Mit dem Inserat wolle er Unentschlossene erreichen und die eigene Basis mobilisieren, sagt Glarner. Dabei soll es nicht bleiben. Auch am Mittwoch hat das Komitee die Frontseite von 20 Minuten gekauft. «Wir werden den UNO-Migrationspakt thematisieren», so Glarner. «Wir zeigen einen Cartoon, der Simonetta Sommaruga an der Grenze zeigt. Sie ruft ‹Hereinspaziert!› und holt Flüchtlinge ins Land.»
«Zielt auf Ängste»
Mit der SVP hätten die Inserate nichts zu tun. «Sehr viele Leute sind auf mich zugekommen und haben mich gedrängt, endlich Gas zu geben», sagt Glarner. In kurzer Zeit sei «erstaunlich viel Geld» zusammengekommen. Gemäss der aktuellen Preisliste von Tamedia kostet ein Inserat auf den Seiten 1 und 2 von 20 Minuten in der Deutschschweiz ohne Rabatte 164'500 Franken. Bei der SVP heisst es, «angesichts der massiven und aggressiven Gegenkampagne» freue sich die Partei «über alle Gruppierungen, die sich für Selbstbestimmung einsetzen». Es habe aber keine Absprache bezüglich Inhalt und Grafik gegeben.

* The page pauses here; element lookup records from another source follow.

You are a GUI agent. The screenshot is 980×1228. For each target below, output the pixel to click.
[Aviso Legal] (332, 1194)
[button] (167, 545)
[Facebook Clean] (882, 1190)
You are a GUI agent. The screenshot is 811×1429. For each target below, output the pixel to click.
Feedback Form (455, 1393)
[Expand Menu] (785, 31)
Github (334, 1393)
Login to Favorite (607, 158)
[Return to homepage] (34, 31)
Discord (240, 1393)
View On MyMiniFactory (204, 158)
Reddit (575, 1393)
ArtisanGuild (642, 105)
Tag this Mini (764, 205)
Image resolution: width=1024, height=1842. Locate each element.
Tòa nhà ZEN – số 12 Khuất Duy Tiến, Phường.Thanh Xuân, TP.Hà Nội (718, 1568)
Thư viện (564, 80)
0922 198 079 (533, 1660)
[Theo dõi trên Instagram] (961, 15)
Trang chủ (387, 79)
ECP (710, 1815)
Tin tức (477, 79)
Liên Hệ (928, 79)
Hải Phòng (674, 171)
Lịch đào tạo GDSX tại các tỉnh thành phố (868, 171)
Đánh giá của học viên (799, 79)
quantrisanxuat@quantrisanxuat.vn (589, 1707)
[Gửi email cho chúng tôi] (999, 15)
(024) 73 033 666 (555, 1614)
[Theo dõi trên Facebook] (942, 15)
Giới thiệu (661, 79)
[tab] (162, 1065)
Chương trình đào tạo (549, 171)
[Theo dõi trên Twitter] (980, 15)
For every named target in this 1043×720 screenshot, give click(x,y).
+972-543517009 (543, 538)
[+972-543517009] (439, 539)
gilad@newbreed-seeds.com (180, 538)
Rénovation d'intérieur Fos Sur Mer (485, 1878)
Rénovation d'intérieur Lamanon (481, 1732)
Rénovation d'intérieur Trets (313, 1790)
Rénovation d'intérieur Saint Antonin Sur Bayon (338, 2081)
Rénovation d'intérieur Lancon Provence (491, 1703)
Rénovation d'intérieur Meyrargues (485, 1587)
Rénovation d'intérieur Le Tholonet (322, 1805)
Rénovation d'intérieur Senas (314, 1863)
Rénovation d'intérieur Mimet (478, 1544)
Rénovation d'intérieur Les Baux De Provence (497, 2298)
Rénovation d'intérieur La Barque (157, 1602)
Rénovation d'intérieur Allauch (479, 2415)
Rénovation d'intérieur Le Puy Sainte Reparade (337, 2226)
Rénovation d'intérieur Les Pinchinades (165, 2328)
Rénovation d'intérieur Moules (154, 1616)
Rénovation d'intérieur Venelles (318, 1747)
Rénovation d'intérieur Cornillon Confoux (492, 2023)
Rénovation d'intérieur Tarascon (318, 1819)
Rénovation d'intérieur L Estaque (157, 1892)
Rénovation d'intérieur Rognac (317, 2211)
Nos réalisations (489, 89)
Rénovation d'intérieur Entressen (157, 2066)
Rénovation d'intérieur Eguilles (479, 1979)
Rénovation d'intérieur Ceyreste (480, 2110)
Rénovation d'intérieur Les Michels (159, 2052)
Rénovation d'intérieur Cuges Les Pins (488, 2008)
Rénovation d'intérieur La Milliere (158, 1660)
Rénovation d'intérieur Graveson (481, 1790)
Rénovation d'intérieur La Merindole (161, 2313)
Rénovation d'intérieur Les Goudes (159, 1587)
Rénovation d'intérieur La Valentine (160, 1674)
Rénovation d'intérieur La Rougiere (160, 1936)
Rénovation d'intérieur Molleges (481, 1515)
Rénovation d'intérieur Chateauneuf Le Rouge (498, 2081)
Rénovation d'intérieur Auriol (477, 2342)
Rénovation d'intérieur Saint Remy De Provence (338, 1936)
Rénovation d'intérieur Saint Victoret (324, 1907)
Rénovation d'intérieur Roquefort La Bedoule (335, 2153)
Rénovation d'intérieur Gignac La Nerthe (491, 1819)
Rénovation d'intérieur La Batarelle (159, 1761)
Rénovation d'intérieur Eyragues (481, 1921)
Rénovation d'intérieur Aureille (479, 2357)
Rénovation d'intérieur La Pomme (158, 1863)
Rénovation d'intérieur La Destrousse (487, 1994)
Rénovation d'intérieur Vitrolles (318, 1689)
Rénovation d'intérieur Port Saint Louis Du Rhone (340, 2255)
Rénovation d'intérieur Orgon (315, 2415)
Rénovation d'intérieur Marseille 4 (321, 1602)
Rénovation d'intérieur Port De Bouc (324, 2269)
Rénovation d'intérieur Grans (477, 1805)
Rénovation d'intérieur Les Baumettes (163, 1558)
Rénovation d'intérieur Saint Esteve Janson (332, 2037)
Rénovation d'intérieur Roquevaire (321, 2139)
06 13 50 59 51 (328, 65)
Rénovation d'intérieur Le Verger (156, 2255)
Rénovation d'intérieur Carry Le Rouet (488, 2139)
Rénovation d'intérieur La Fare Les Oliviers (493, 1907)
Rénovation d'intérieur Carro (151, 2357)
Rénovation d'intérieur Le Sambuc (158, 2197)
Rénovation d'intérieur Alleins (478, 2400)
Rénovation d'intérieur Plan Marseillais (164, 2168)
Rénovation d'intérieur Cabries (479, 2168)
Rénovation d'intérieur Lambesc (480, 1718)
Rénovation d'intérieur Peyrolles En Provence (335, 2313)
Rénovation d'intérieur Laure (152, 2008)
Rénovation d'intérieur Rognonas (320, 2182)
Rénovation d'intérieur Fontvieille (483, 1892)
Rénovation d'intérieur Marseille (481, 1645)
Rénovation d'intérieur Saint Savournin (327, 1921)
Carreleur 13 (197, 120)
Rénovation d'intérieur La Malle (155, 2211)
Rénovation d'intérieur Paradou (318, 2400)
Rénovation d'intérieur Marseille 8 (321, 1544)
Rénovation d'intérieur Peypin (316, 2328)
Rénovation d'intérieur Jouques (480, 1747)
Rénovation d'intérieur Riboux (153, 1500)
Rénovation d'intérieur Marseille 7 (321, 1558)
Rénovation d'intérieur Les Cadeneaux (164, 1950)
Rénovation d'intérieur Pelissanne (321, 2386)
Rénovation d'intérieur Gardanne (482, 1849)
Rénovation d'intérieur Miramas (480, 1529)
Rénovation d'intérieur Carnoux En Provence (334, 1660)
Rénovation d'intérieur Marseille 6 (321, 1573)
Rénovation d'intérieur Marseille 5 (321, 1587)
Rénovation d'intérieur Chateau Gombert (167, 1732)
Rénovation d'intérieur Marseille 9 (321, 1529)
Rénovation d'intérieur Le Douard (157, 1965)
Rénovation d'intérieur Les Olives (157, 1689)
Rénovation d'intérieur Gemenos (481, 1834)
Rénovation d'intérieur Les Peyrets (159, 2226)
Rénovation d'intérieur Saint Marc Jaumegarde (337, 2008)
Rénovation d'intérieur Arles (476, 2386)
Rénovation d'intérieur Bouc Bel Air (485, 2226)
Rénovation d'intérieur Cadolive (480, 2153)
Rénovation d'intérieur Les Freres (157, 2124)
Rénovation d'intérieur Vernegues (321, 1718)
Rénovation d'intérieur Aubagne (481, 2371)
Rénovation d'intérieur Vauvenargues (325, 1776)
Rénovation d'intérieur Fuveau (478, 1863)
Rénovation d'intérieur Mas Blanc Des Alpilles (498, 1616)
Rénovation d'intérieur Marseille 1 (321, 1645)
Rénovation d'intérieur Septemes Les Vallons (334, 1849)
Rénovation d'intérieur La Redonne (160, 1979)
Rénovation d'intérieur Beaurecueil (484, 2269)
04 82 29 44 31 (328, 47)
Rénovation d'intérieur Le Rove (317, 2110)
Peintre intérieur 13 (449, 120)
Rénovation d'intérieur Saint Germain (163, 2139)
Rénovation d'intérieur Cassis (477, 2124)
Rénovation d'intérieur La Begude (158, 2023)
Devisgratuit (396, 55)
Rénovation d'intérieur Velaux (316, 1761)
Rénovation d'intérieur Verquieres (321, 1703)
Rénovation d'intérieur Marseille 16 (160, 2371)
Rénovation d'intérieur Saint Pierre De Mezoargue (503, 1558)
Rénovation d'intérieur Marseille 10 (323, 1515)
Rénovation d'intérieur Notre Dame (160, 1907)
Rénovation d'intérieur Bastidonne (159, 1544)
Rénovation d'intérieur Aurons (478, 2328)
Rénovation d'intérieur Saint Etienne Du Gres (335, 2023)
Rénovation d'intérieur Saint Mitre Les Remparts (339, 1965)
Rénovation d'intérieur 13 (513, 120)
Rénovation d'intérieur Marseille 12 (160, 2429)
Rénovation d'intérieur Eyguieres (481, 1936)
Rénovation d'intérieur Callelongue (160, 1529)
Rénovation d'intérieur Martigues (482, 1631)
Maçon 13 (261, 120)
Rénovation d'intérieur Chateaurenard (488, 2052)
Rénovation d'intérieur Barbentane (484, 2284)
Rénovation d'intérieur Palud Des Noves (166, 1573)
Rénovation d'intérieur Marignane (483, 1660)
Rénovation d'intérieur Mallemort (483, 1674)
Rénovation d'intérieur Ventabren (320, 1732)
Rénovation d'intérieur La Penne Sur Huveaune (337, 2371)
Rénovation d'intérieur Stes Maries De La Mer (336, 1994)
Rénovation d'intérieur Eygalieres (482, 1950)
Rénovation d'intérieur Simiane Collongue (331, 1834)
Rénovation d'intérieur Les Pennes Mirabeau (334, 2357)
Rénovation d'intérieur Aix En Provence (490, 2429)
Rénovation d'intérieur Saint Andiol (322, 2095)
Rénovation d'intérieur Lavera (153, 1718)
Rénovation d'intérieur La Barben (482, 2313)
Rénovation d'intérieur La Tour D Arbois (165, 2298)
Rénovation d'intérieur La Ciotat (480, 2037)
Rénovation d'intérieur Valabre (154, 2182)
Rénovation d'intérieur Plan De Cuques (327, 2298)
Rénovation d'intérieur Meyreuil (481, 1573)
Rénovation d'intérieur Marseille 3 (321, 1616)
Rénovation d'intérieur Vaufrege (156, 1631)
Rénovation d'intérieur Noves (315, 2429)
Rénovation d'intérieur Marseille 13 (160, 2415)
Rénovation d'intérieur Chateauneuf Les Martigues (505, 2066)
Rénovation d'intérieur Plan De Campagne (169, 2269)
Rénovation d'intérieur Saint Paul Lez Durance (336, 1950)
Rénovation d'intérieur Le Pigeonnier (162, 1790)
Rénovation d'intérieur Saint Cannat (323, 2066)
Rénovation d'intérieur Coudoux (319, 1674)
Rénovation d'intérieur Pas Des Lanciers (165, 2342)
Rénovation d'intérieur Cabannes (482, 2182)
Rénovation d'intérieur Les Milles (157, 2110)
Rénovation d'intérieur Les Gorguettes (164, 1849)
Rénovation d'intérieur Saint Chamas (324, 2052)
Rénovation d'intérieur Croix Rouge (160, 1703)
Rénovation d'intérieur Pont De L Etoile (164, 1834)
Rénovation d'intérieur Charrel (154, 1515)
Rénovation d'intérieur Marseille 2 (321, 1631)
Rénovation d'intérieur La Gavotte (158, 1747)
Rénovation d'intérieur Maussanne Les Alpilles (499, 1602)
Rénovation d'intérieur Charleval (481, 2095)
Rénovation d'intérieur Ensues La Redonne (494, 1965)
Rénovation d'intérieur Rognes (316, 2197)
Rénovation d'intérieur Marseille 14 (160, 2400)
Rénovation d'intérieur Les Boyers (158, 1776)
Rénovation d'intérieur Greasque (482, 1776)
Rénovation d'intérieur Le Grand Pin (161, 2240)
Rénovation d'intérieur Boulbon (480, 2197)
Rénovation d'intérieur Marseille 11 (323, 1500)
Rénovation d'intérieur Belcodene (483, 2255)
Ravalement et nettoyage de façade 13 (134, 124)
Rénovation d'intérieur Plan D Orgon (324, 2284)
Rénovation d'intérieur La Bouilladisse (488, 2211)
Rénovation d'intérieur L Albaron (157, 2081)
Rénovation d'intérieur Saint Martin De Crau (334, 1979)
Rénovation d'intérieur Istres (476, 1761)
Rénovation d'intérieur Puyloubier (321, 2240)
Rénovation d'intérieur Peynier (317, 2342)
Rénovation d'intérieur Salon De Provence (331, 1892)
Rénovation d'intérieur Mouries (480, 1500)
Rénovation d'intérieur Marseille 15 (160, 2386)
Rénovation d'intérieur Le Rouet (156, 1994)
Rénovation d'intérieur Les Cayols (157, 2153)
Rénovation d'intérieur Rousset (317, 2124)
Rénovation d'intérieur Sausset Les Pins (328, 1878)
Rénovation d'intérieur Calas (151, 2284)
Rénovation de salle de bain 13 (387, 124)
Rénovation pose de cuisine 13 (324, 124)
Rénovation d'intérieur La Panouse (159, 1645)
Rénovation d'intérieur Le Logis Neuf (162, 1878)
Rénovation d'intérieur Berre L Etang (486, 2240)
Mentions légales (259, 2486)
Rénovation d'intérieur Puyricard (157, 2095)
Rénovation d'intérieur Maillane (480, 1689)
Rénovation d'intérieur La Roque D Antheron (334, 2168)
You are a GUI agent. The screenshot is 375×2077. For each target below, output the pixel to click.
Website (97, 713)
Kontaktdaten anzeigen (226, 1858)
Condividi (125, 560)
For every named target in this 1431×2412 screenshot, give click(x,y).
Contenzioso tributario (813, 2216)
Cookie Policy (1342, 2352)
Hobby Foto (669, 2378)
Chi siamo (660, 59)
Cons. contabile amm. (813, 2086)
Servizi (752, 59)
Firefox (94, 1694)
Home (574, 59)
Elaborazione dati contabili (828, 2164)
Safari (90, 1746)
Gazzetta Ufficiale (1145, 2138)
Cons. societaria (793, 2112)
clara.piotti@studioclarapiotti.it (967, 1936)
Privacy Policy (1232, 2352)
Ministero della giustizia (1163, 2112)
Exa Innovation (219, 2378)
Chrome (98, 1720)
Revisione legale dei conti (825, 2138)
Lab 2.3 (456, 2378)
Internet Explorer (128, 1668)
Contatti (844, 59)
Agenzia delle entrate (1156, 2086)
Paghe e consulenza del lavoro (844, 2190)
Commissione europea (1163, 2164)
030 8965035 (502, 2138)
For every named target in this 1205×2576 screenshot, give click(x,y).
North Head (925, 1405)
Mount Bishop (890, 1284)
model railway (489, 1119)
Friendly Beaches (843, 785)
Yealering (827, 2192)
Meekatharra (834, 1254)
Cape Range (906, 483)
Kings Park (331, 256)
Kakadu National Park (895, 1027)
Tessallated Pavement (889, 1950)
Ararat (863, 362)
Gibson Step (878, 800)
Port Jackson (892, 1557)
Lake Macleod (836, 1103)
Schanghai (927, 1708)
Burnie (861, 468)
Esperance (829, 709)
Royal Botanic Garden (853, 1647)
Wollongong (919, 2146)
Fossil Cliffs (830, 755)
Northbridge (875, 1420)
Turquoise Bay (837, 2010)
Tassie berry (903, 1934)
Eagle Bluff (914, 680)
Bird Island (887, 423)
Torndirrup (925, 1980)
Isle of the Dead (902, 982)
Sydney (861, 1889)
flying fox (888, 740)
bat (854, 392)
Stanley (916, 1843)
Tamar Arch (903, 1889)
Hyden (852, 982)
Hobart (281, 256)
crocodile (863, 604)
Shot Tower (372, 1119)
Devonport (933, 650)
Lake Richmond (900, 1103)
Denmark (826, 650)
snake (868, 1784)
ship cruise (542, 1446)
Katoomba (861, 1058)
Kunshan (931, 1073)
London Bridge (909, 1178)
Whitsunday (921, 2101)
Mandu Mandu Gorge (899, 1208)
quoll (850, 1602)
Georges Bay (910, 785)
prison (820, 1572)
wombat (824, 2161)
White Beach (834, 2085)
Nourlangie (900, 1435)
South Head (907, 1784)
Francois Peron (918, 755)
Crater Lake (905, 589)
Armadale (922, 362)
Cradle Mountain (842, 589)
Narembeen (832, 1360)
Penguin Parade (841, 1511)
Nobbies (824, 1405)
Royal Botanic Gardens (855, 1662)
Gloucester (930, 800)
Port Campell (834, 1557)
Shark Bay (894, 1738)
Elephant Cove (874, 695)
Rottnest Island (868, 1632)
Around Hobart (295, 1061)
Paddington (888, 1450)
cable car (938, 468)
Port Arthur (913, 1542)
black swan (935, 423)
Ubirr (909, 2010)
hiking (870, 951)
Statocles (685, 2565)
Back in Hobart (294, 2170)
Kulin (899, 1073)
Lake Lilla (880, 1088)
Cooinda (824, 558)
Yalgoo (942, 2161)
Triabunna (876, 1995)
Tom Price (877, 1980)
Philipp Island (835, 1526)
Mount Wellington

Der Politologe Michael Hermann sagt, mit den Inseraten ziele das Komitee auf Ängste und Emotionen. «Die Alarmglocken zu läuten, kann durchaus Leute an die Urne bringen» – gerade bei einer Initiative, die wie in diesem Fall eher abstrakte Systemfragen behandle.
Sind Inserate ein Eigengoal?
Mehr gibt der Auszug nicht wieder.